Ação trabalhista gratuita: saiba quem tem direito e como solicitar

4 min de leitura
Última atualização: 8 de dezembro de 2025

Aqui você vai entender quem pode pedir ação trabalhista gratuita e quais etapas seguir para solicitar o benefício sem custos no processo.

Para entrar com uma ação trabalhista gratuita, o trabalhador deve comprovar insuficiência de recursos e solicitar o benefício da Justiça gratuita no início do processo. É possível ingressar com a ação diretamente na Justiça do Trabalho ou por meio de um advogado trabalhista, sendo que o pedido de gratuidade deve estar fundamentado no artigo 790, §3º da CLT e no artigo 98 do Código de Processo Civil (CPC).

Como entrar com ação trabalhista gratuita

Como advogado trabalhista, explico que a Justiça do Trabalho é acessível e garante isenção de custos para quem comprova não ter condições de pagar taxas e honorários sem comprometer o sustento próprio ou da família. O pedido pode ser feito tanto por trabalhadores quanto por empregadores de baixa renda.

1. O que é a Justiça gratuita

A Justiça gratuita é um benefício legal que dispensa o pagamento de:

  • Custas processuais e taxas judiciais;
  • Honorários periciais;
  • Despesas com recursos e cópias.

O objetivo é garantir que qualquer pessoa possa buscar seus direitos, mesmo sem recursos financeiros.

2. Como solicitar a gratuidade

O pedido é simples e deve constar na petição inicial.
Basta incluir uma declaração de hipossuficiência econômica, afirmando que o solicitante não possui condições de arcar com as despesas processuais.
O juiz pode conceder automaticamente ou exigir comprovação de renda.

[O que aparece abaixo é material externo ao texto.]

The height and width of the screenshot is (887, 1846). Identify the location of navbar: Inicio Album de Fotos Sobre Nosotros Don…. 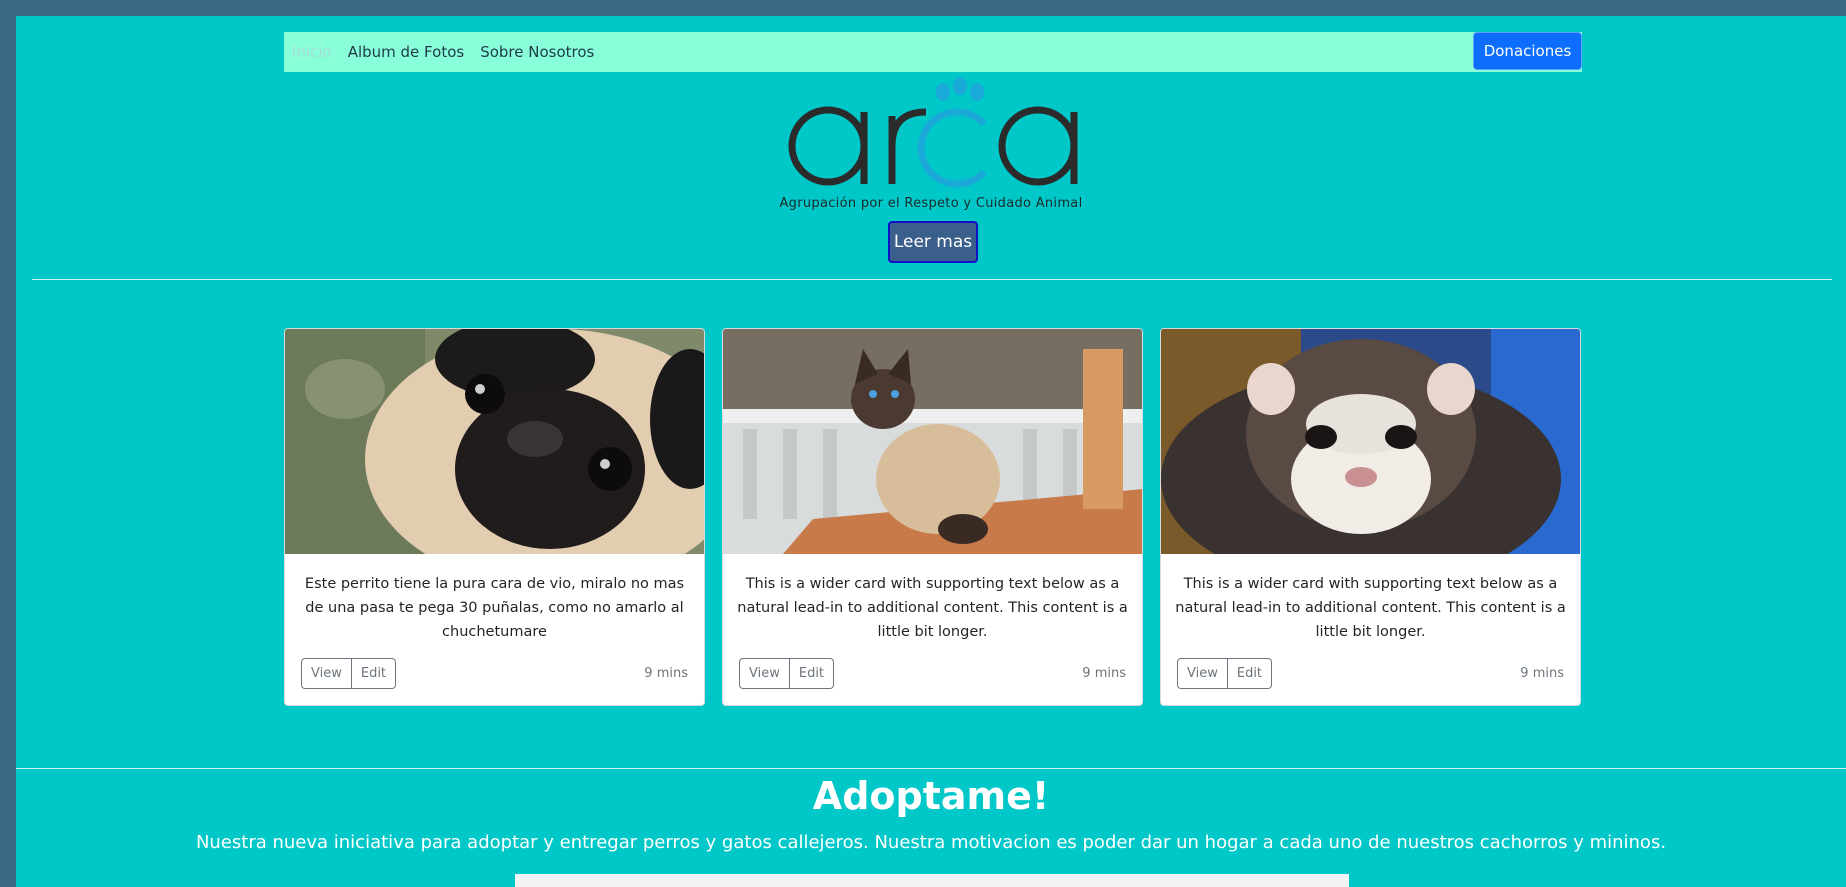
(933, 52). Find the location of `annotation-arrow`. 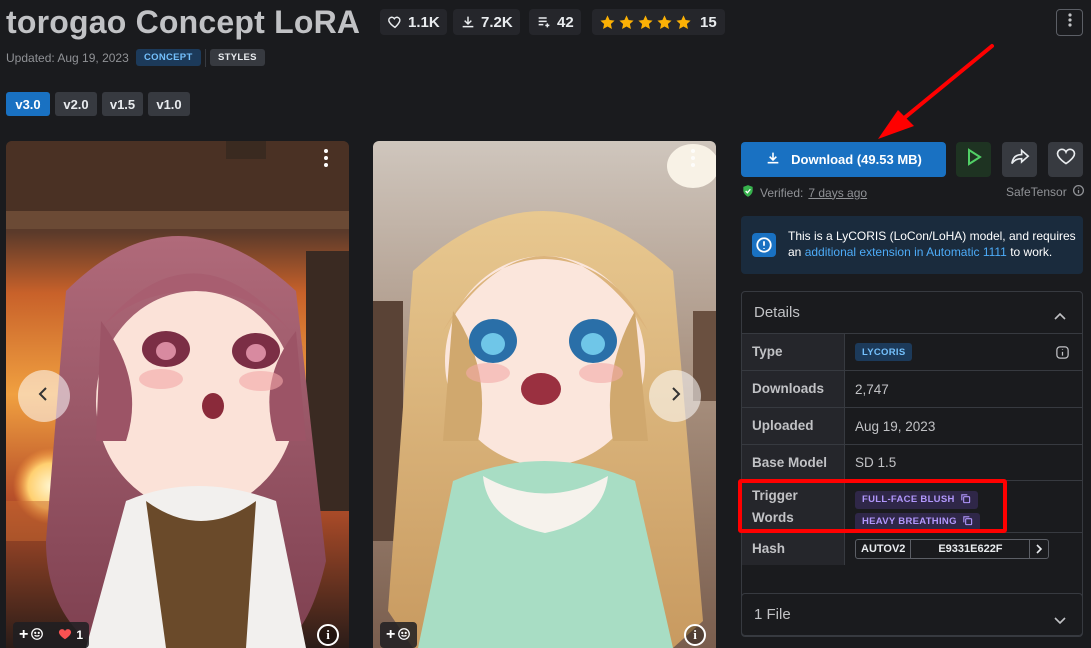

annotation-arrow is located at coordinates (936, 92).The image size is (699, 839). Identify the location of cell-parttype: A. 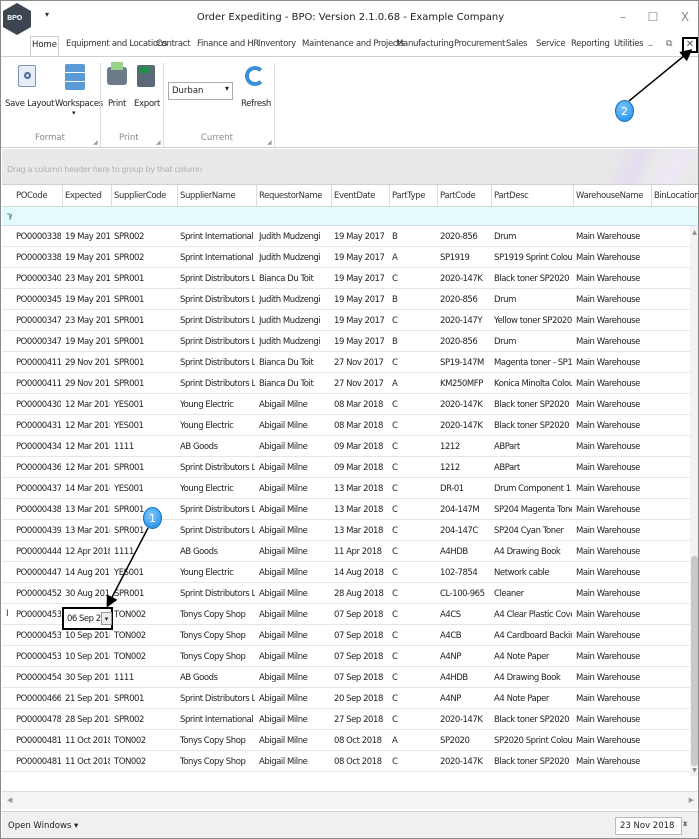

Conforme o artigo 790, §3º, da CLT, o benefício é concedido à parte que comprovar insuficiência de recursos, e o artigo 98 do CPC reforça que a gratuidade abrange todas as etapas do processo.

3. Onde ingressar com a ação

Existem duas opções:

  • Pessoalmente, na Vara do Trabalho da cidade, apresentando documentos e explicando o caso a um servidor;
  • Por meio de advogado, que elaborará a petição inicial e acompanhará o processo.

Mesmo sem advogado, o trabalhador pode ser atendido gratuitamente no núcleo de assistência jurídica da Justiça do Trabalho, onde servidores ajudam na redação da reclamação.

4. Documentos necessários

Para ingressar com a ação trabalhista gratuita, apresente:

  • Documento de identidade e CPF;
  • Carteira de Trabalho (CTPS);
  • Comprovante de residência;
  • Comprovante de renda (ou declaração de ausência de renda);
  • Provas do vínculo empregatício (holerites, mensagens, testemunhas).

5. Quando o trabalhador perde a gratuidade

Se o juiz verificar que houve má-fé, mentira ou que o solicitante tem condições financeiras para pagar, o benefício pode ser revogado.
Além disso, caso o trabalhador perca a ação e tenha melhorado financeiramente nos dois anos seguintes, poderá ser cobrado das custas processuais.

Key takeaways

  • A Justiça gratuita dispensa custas e taxas.
  • Basta apresentar declaração de insuficiência econômica.
  • Pode ser solicitada com ou sem advogado.
  • Está prevista no artigo 790, §3º da CLT e no artigo 98 do CPC.

Pontos importantes

  • Mesmo sem advogado, o trabalhador pode procurar a Vara do Trabalho.
  • Tenha documentos organizados para facilitar o processo.
  • O benefício pode ser retirado se houver má-fé.
  • Sempre atue com transparência e boa-fé processual.

Como entrar com ação trabalhista gratuita e garantir acesso à Justiça

Entender como entrar com ação trabalhista gratuita é o primeiro passo para exercer seus direitos sem barreiras financeiras. A Justiça do Trabalho é democrática e garante que todos, independentemente da renda, possam buscar reparação por demissões injustas, horas extras não pagas e outros direitos violados.

Saiba mais

Quem tem direito à Justiça gratuita?
Quem comprovar não ter condições de arcar com as despesas do processo sem comprometer o próprio sustento.

Preciso de advogado para pedir Justiça gratuita?
Não obrigatoriamente, mas o advogado orienta e aumenta as chances de sucesso.

A Justiça gratuita cobre todas as despesas?
Sim, incluindo custas, perícias e recursos, desde que concedida pelo juiz.

Posso perder a gratuidade depois?
Sim, se for comprovado que o solicitante tem condições financeiras ou agiu de má-fé.